■ WHAT THE EXERCISE ASKS
Leave out the pictures, and quote exactly the lines running from the one with "Task: Select the 'Billet' ticket type cell" through the last line of the entries below.

*** DATA SECTION Section Begins ***

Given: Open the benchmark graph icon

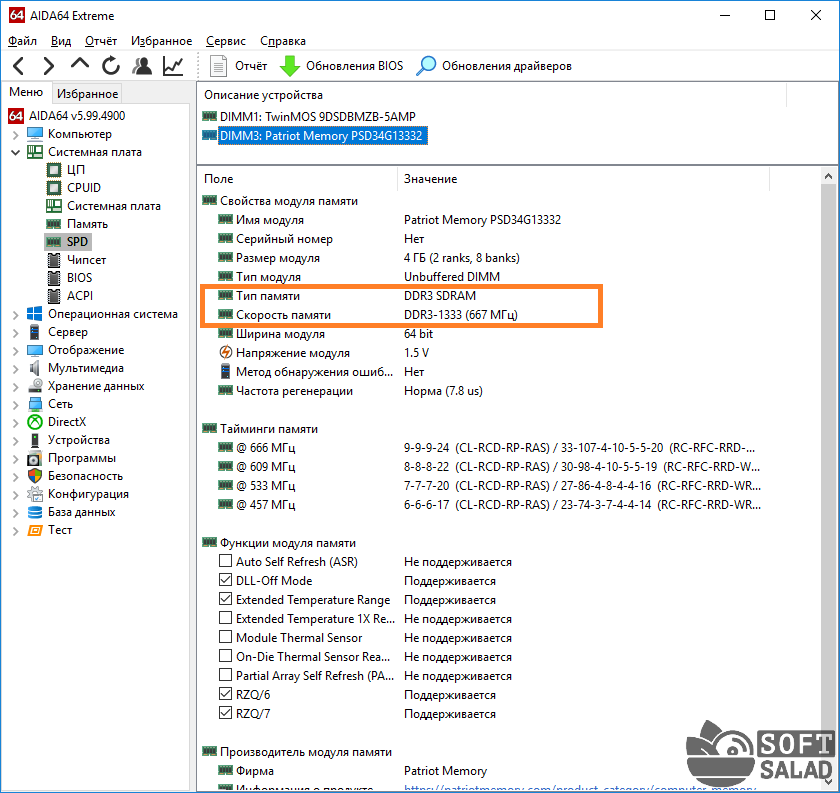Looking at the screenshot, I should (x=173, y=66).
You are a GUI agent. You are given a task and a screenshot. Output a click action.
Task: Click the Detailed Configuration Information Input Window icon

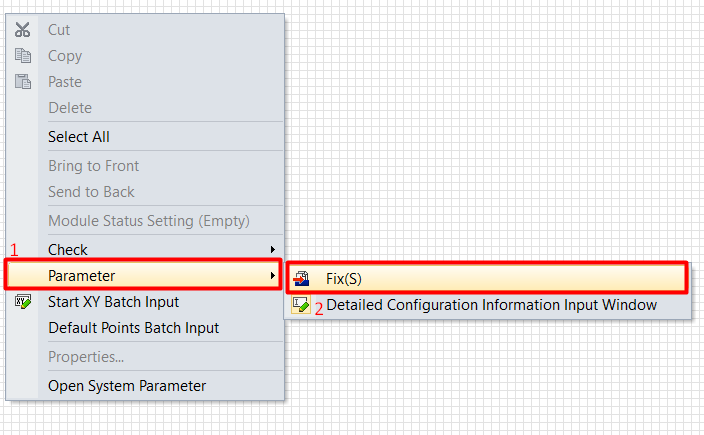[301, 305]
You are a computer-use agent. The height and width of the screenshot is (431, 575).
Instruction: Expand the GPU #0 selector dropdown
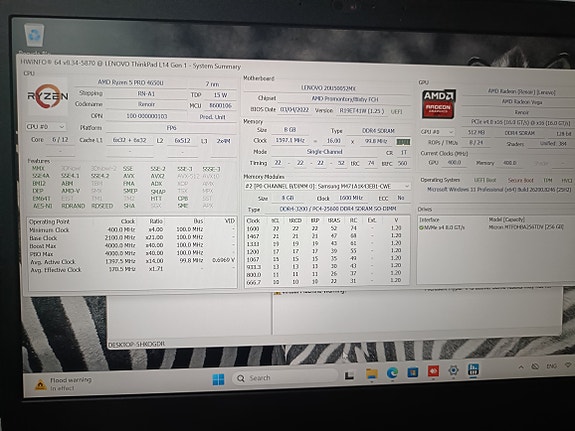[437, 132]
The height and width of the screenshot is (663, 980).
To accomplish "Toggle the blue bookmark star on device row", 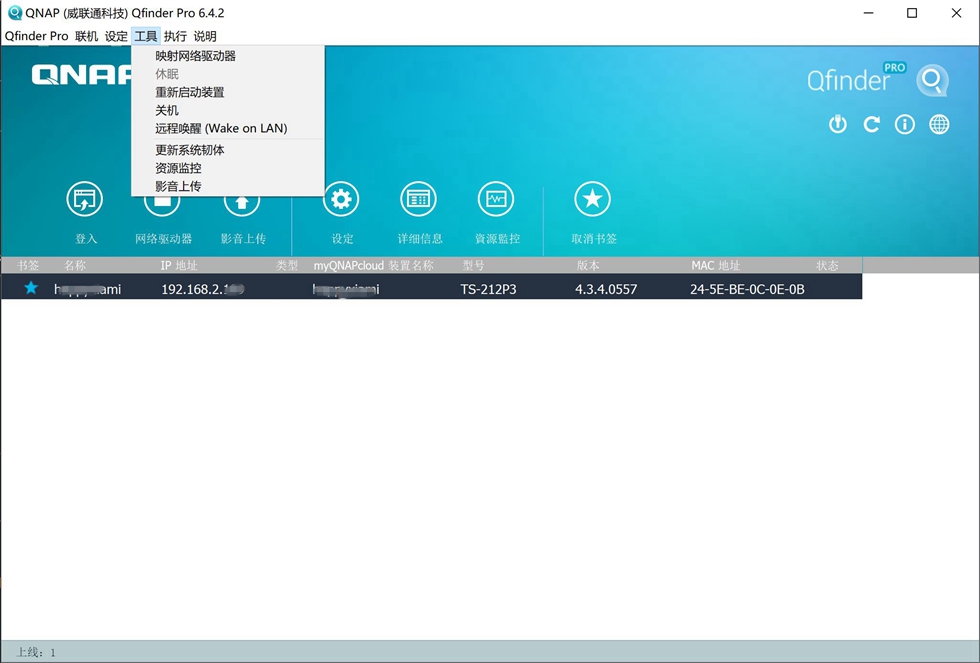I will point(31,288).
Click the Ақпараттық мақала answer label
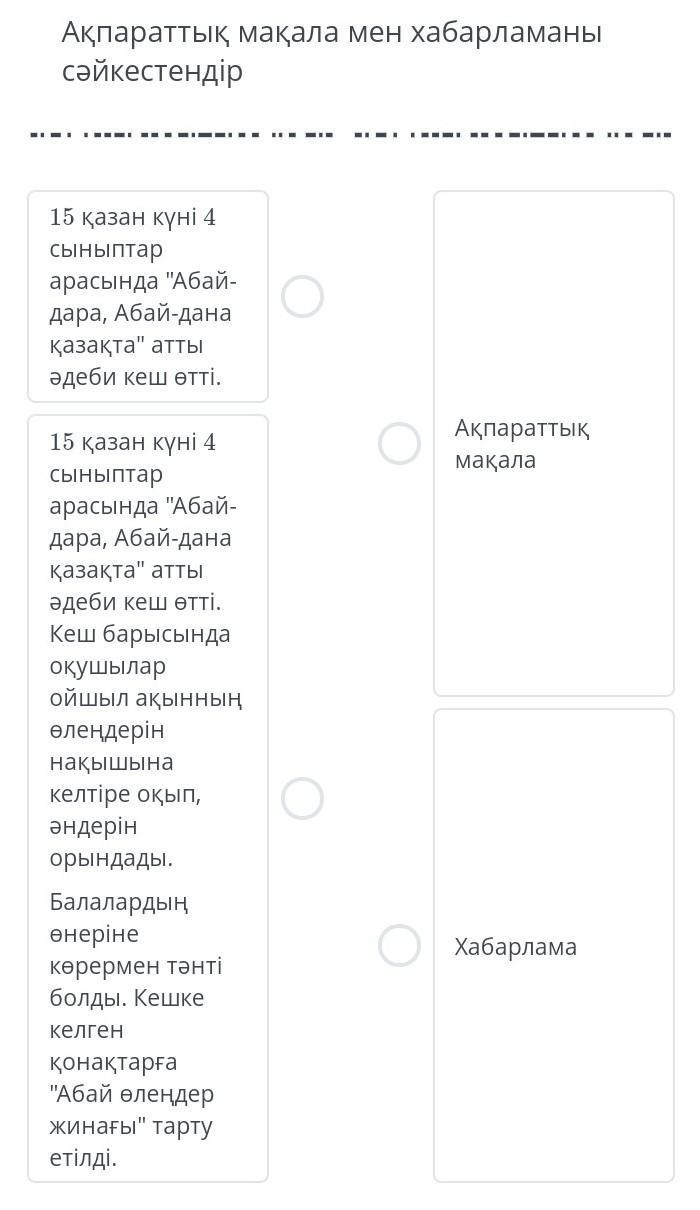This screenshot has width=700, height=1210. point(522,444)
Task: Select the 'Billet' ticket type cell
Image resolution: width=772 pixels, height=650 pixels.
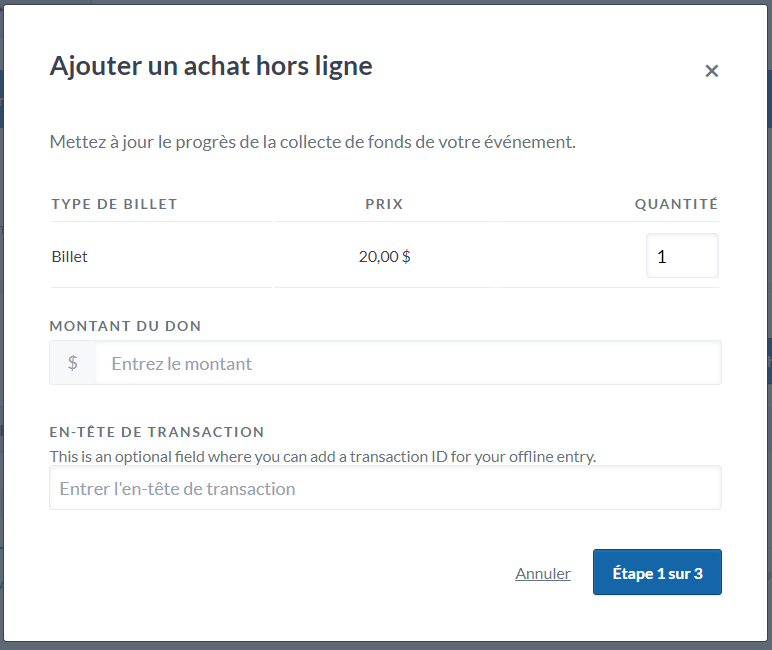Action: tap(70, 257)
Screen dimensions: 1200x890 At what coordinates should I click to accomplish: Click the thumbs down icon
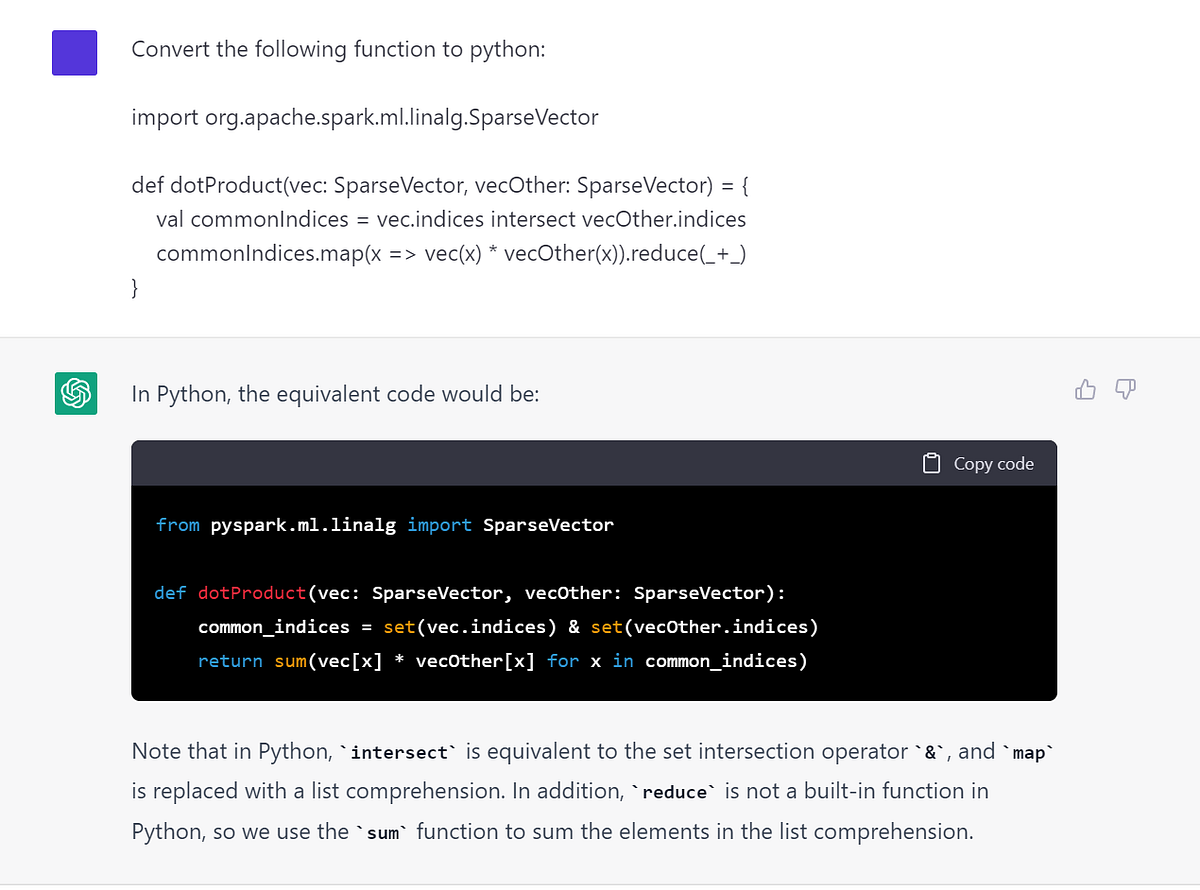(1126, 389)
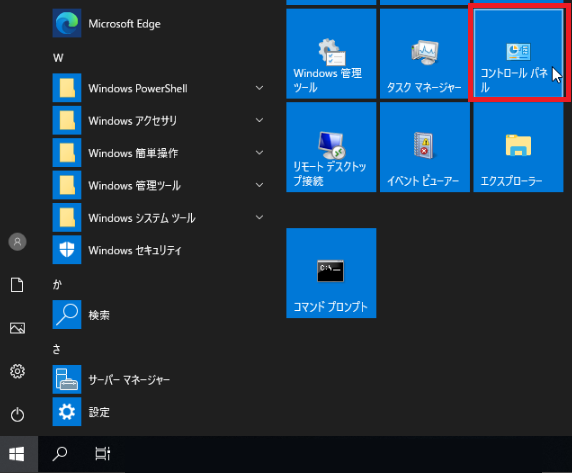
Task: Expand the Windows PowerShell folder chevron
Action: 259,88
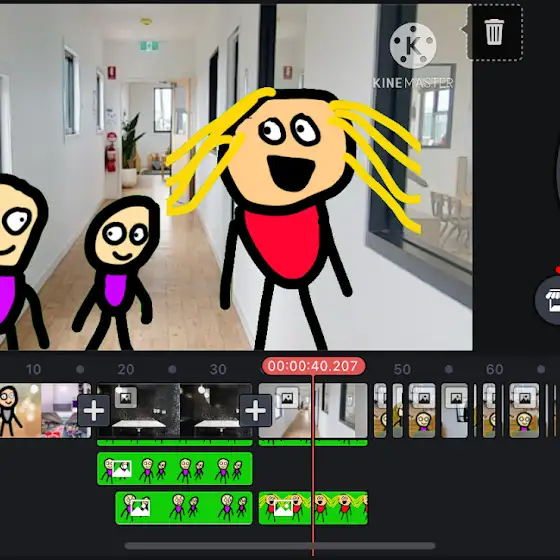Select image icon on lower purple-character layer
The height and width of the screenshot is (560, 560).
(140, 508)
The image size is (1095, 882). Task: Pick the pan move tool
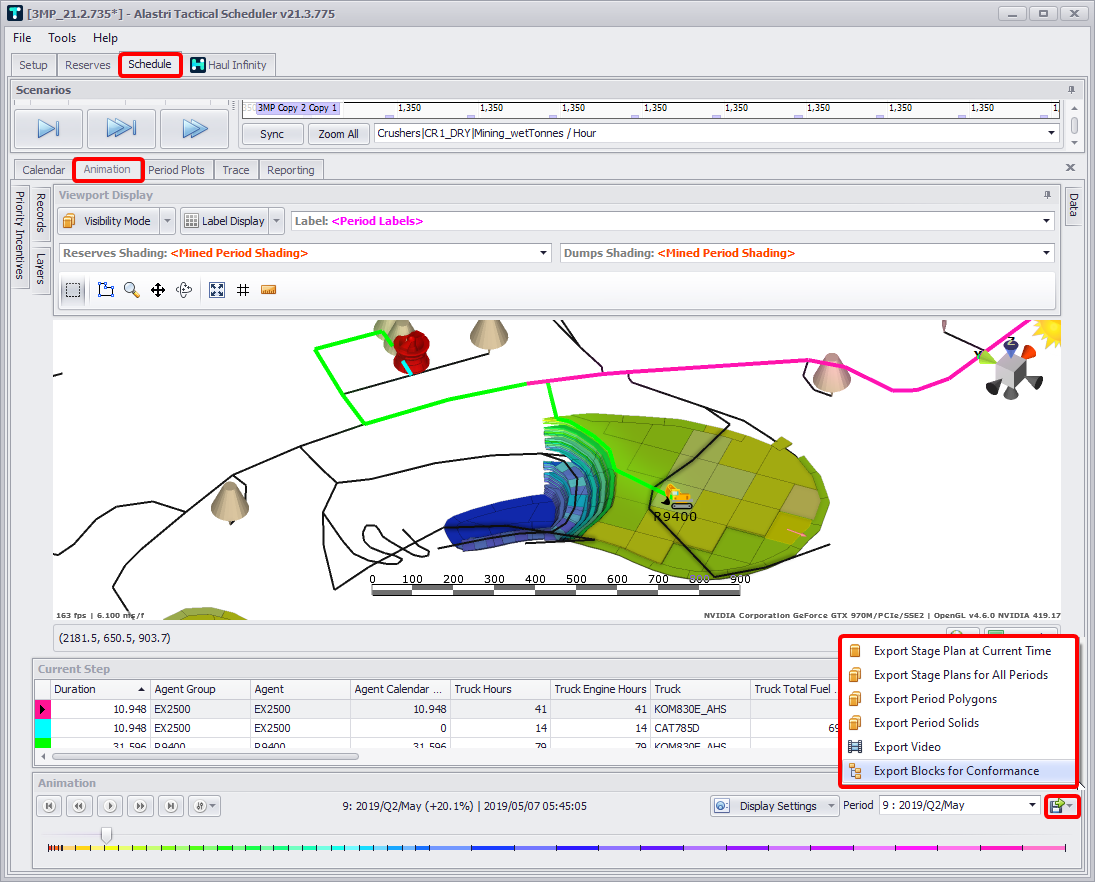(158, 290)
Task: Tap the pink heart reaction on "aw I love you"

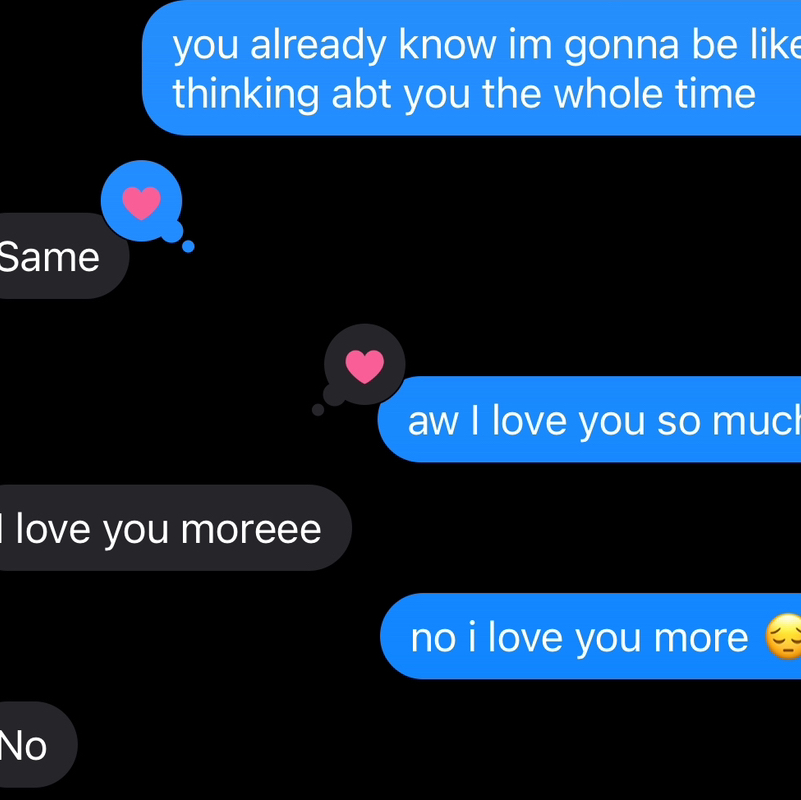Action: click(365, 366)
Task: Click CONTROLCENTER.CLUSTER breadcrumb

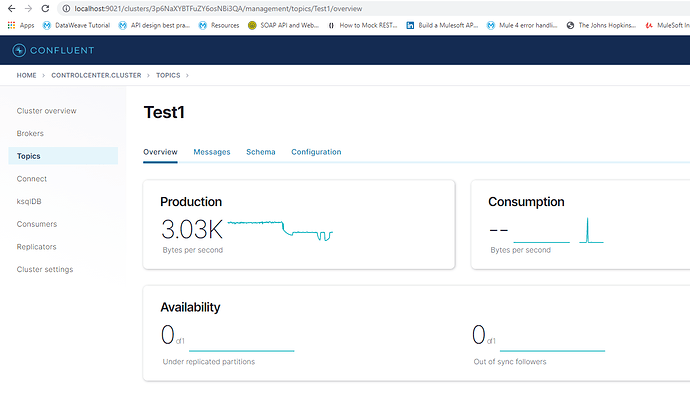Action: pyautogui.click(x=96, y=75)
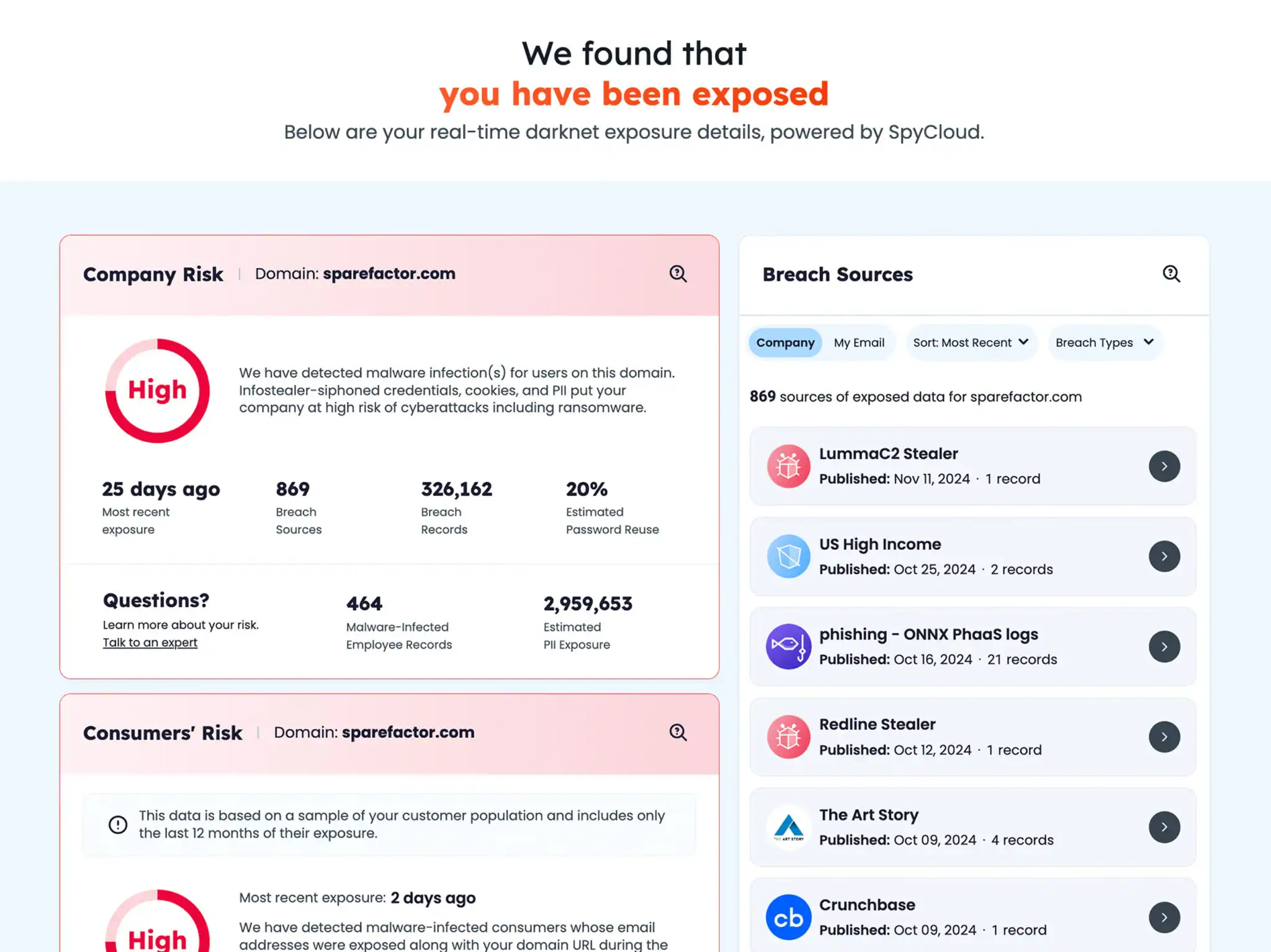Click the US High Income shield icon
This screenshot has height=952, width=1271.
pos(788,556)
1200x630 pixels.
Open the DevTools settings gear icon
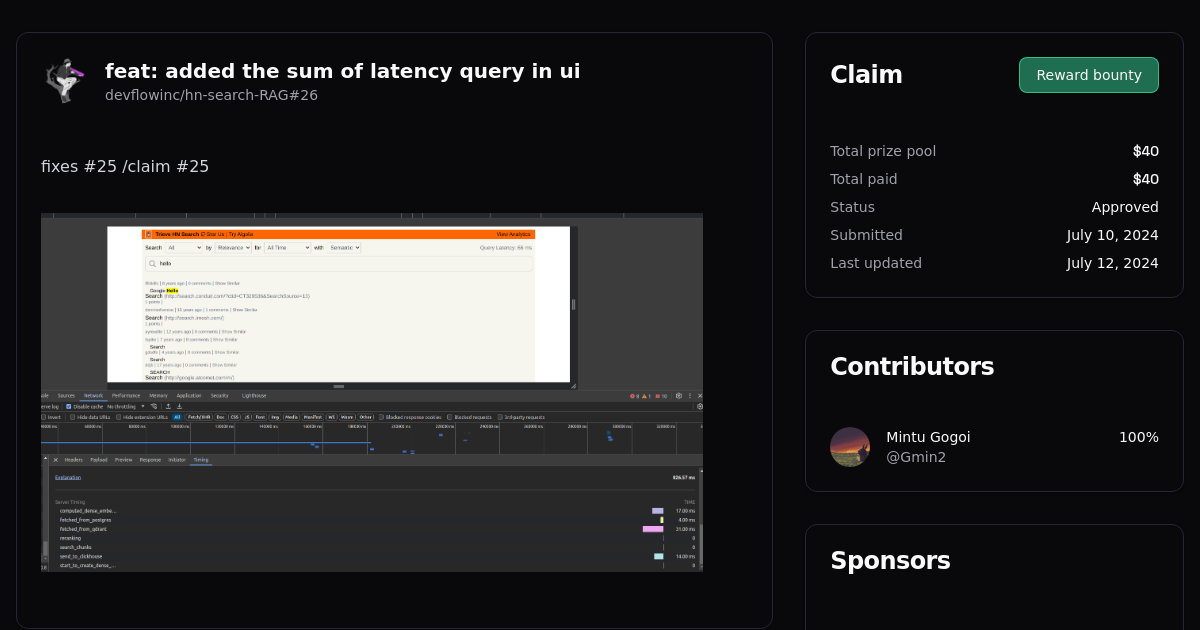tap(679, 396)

*** DATA SECTION Section Ends ***

■ TASK ANSWER
Task: Select the 'Billet' ticket type cell
Image resolution: width=772 pixels, height=650 pixels.
Action: tap(70, 257)
Screen dimensions: 1200x890 At what coordinates should I click to accomplish: Click the thumbs down icon
(1126, 389)
Task: Expand the Windows PowerShell folder chevron
Action: 259,88
Select image icon on lower purple-character layer
The height and width of the screenshot is (560, 560).
(140, 508)
The image size is (1095, 882). Task: Pick the pan move tool
(158, 290)
Task: Tap the pink heart reaction on "aw I love you"

Action: click(365, 366)
Task: Click CONTROLCENTER.CLUSTER breadcrumb

Action: pyautogui.click(x=96, y=75)
Click the US High Income shield icon
This screenshot has height=952, width=1271.
pos(788,556)
1200x630 pixels.
Open the DevTools settings gear icon
tap(679, 396)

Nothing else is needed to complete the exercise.